For 3 full days now, I've lived in the city of Daejeon, South Korea. The verdict? I LOVE it. The school that I'm working at is right in the middle of the city. Just a few yards from the gate and you're on a very busy street filled with random stores, coffee shops and various other restaurants. Let's just say it's a world away from Marion, IN. I don't know exactly what I was expecting, but I'm definately in Asia. The streets are about as wide as alleys, drivers are crazy, rice is sold in dog food bagsand some of the most peculiar things happen. That's why I'll be including "Random Korean Facts" in the blog (see below). My apartment is small but it's home. I live on the 5th and 6th floors of a dorm just off campus (stairs inside my apartment go to my bedroom), my sweet round windows overlook a busy city street and just a few blocks away is a university of around 20,000 students. The staff thus far is absolutely wonderful. The rest of the dorm staff arrives tomorrow and the students get here on Thursday. Now that I'm over jet lag and have my apartment unpacked I can't wait for the students to get here. 32 boys and girls (I'm directly over 16 girls)!!! Everday, I wake up- think "wow, I'm living in Asia, working at a Christian school in student development" and I marvel at how I got here. God is so good and so stinking wise. He knew exactly what I needed and what had to be taken away from me to step out into His plan. I'm living by myself in a foreign land completely out of my comfort zone and I LOVE it. Thank you God for knowing what we need eons before we know it ourselves.

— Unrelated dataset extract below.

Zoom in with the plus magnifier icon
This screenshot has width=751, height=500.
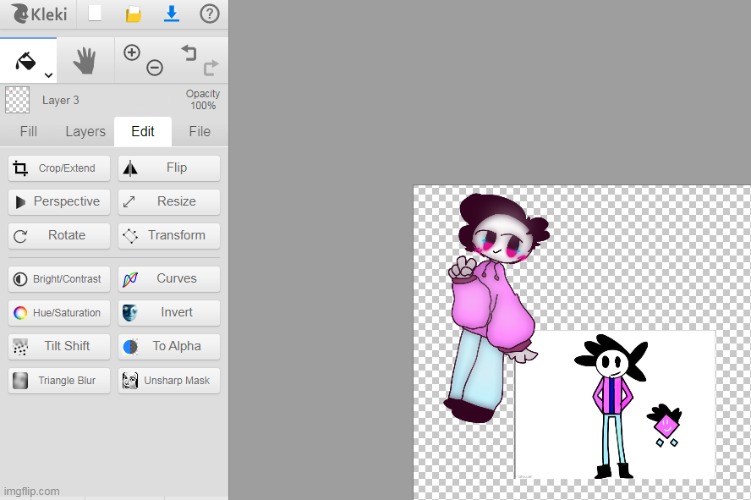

Well, Gilmore Girls is playing on my TV and I have a few more pictures to hang up, so this is the end. Thanks for reading! And an-young-ka-seo (one of the forms of good-bye).

In HomePlus (basically a Korean Walmart Supercenter) every half and hour or so, the employees all stand at the end of their respective isles and sing along with a song played over the loud system. In fact, they have choreography that goes with it. Once the song is done, they bow and go back to work like nothing happened.

When you go to nicer restaurants, you take off your shoes and place them in cubbies by the entrance.

It's completely normal for members of the samesex to hold hands in public. It doesn't mean anything homosexual, it's just an acceptable way that good friends show their affection for each other, male or female.

Churches all have large, red neon crosses on the top of their buildings and since many are just one floor of very tall buildings, these crosses tower above the streets. When you're driving into Seoul or Daejeon, you can see tons of neon crosses lighting up the night sky. It's actually amaszing.